Background: The Texas Children’s Hospital Inpatient Cardiovascular Genetics (CVG) service was established in July 2021 with a goal to improve the ethical ordering of timely and appropriate genetic testing for children with congenital heart disease (CHD). The team rounds with the cardiovascular intensive care unit (CICU) once weekly, performs genetic consultations, and facilitates informed consent for genetic testing. The impact of this team on the stated goal has not yet been well established. 

Methods: Consecutive newborn admissions to the CICU were evaluated from 3 cohorts, each spanning a three-month period (August-October) over three years: 2019 and 2020, prior to the initiation of the CVG team, and 2021 after initiation of the team. Inclusion criteria were age <30 days old and critical CHD. During all periods (2019-2021), universal genetic testing was recommended for newborns with CHD per a standard lesion-based algorithm. Genetic testing was assessed for appropriateness, including both adequate testing and lack of unnecessary testing before and after initiation of the team, and by race/ethnicity/language. Yield of testing was also reported. 

Results: One hundred twenty-seven patients met inclusion criteria (2019 n=53, 2020 n=37, 2021 n=37). Following the implementation of the CVG team, the percentage of patients with adequate testing increased from 84.4% to 100% (p = 0.011), inappropriate testing decreased from 26.7% to 0% (p<.001), and the proportion of patients with appropriate testing (both adequate testing and without inappropriate additional testing) increased from 57.8% to 100% (p<.001). While 94.3% of those without evident aneuploidy underwent chromosomal microarray, 34% underwent either panel sequencing or whole exome sequencing. Overall yield of the algorithm in determining an etiologic diagnosis was 26%, with the most common diagnoses being 22q11.2 deletion syndrome (n=6, 5%), Trisomy 21 (n=4, 3%), and Turner syndrome (n=4, 3%). Other chromosomal abnormalities and pathogenic copy number variants (CNVs) were present in 13 patients (10%). Prevalence of chromosomal abnormalities and pathogenic CNVs was stable at 14-16% in each cohort. Yield of sequencing was 6/43 (14%), with variants noted in CHD7, KMT2D, ACTC1, DNAH5, and NODAL. There was no difference between demographic groups (Non-Hispanic Black, Non-Hispanic White, Hispanic English-Speaking, Hispanic Spanish-Speaking, other) in appropriate testing before or after CVG inpatient team initiation, although similar improvements in test appropriateness were noted across demographic groups in 2021.

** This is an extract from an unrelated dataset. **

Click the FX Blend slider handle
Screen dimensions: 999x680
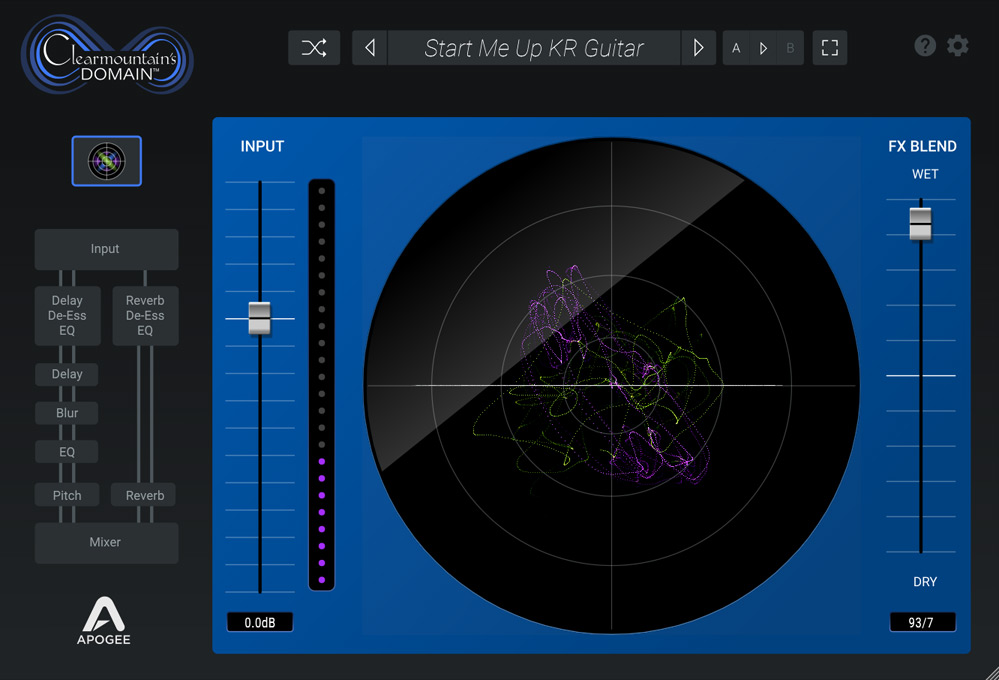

Conclusion: The implementation of a CVG inpatient consult team can significantly improve the appropriate and timely ordering of genetic testing. Using current algorithms, diagnostic yield of universal genetic testing in newborns with critical CHD is high. Given high yield of gene sequencing, expanded use of sequencing may yield even higher diagnostic rates. Additionally, optimizing test appropriateness conveys cost benefit as inappropriate testing is decreased and diagnostic yield is increased.  User-friendly universal protocols for genetic testing based on CHD lesion may be beneficial for hospitals without a CVG inpatient team and are currently being developed by our team.